According to Bobby Kamani, the Managing Director, Primarosa Flower Limited, attributes this call to the strong policy instruments that currently favours Kenya’s flower industry.
Kamani said that Kenya has also a solid infrastructure, favorable climate, reputable commercial hub and a very productive workforce that is the backbone to the flower industry:
“A prime area of concern is that whilst the industry has grown exponentially, we are still relying on selling our cut flowers in Aalsmeer, Netherlands at the Dutch Flower Auction. It is high time that the Kenyan floriculture industry along with the Kenya Flower Council launched its very own Kenya Flower Auction. Global flower buyers and consolidators should be invited to visit our beautiful country whilst also engaging in the flower auction.”
He noted that approximately 50% of all exported flowers are sold through the Dutch Auctions, although direct sales are growing. In the United Kingdom, supermarkets are the main outlets.

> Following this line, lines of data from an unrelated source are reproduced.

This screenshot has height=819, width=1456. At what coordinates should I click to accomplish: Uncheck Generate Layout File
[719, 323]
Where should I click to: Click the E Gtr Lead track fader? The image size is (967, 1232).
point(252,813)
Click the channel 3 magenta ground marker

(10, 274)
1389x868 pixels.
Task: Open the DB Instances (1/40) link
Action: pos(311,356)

“Over 25% of exported flowers are delivered directly to these multiples, providing an opportunity for value addition at source through sleeving, labelling and bouquet production,” Kamani said.
He noted that Kenya’s tea and coffee industries have had their very own auction houses since 1956 and has had its base in Mombasa since 1969. While Nairobi coffee exchange has been around since 1934:
“With tea, coffee and cut flowers being such integral parts of our economy, it would only make sense that we have a Kenyan flower auction in an area most well-known for growing flowers – Naivasha or Nairobi, for example.”
While Kenya only commenced export of cut flowers in the early 1980s, today it is the major exporter to the European Union (EU). About 38% of all cut flower imports into the EU comes from Kenya, with the main EU markets being Holland, United Kingdom, Germany, France, and Switzerland.
Meanwhile in 2017, the floriculture industry earned Sh82.25 billion whilst exporting a consolidated amount of almost 160,000 tonnes of cut flowers. Kenyan flowers are sold in more than 60 countries. The current Kenya Flower Council membership is responsible for close to 80% of the national volumes of flowers exported:
“On the global front, a growth of 5% is anticipated every year for the next 5 years and to achieve this, Kenya is going to have to continue investing in order to accomplish such unparalleled expansion in growth rate,” said Kamani.
Kamani also pointed out that despite a plethora of global markets which are yet to be discovered, Kenya has not tapped even 10 percent of the US market which is approximately Sh10 billion.
“With Kenya Airways commencing direct flights to and from the United States of America (US) in October 2018, the potential for the US market stands at approximately Sh10 billion! We have not managed to tap even 10% of this market, which could easily be achieved at our own international flower auction.”
While the industry continues to face challenges in cost of doing business and improving sector relations, Kamani called on Kenya Flower Council to push for bilateral discussions between government and private sector players:
“We would like to ask the Flower Council to look at ease of doing business primarily on energy, taxation and transport. We believe that the launch of our very own flower auction would most definitely assist us in overcoming these hurdles.
Kenya’s economy currently provides a livelihood to more than 500,000 people, including over 100,000 flower farm employees thus impacting over 2 million livelihoods.